## WHAT TO WORK ON:
Print exactly the lines that run from the first line of the material to the line containing "Given: Enable continuous scrolling page view", both ends included, and skip the pictures.

## EXTRACTED DATA:
= Beginning of Section =

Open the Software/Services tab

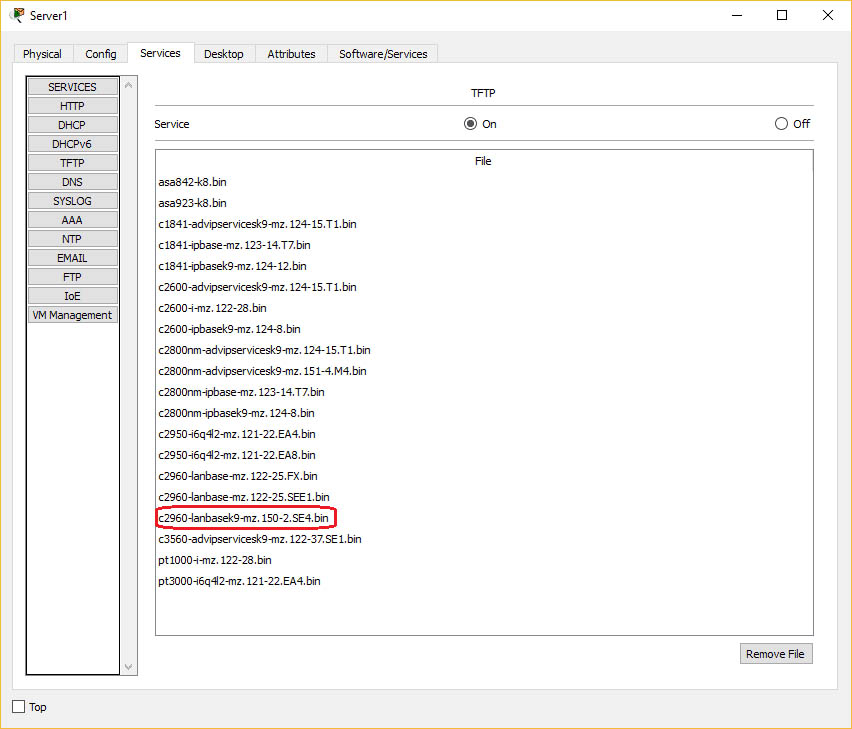[x=383, y=54]
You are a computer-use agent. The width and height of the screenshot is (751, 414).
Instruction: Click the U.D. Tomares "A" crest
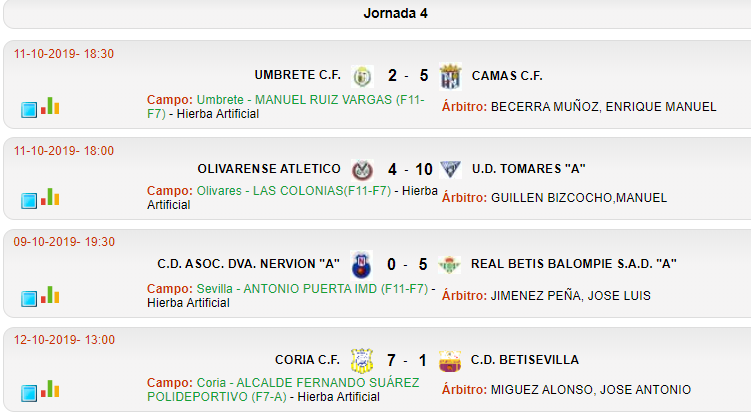click(450, 169)
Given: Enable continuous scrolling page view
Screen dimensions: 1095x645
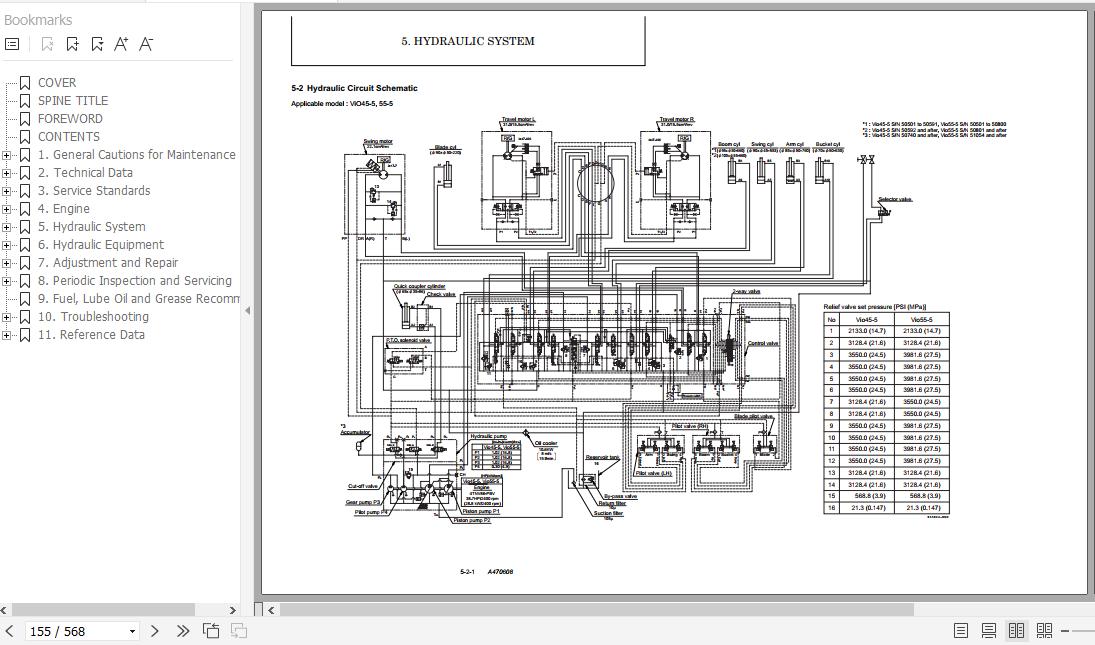Looking at the screenshot, I should coord(988,631).
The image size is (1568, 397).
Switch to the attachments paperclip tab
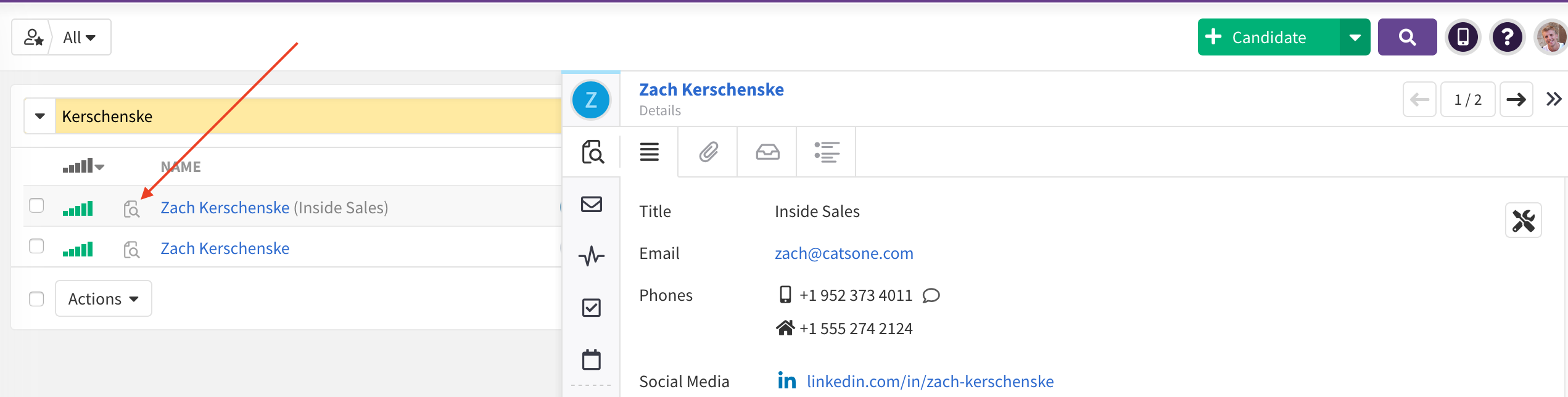708,152
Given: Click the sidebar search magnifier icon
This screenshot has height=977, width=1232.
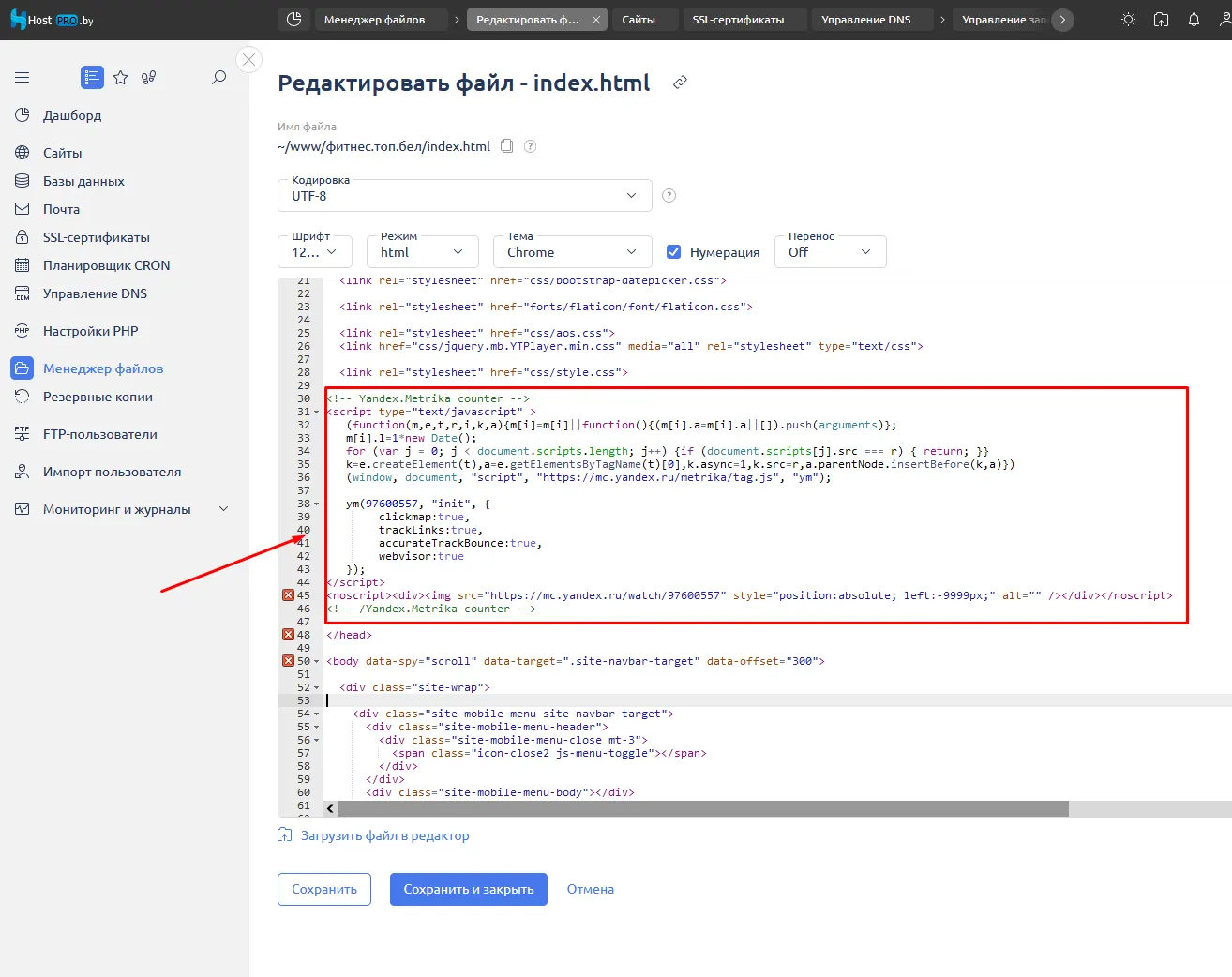Looking at the screenshot, I should tap(218, 78).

= End of Section =

## EXERCISE RESPONSE:
Open the Software/Services tab

[x=383, y=54]
You are a computer-use agent. The width and height of the screenshot is (751, 414).
Instruction: Click the U.D. Tomares "A" crest
click(450, 169)
Given: Enable continuous scrolling page view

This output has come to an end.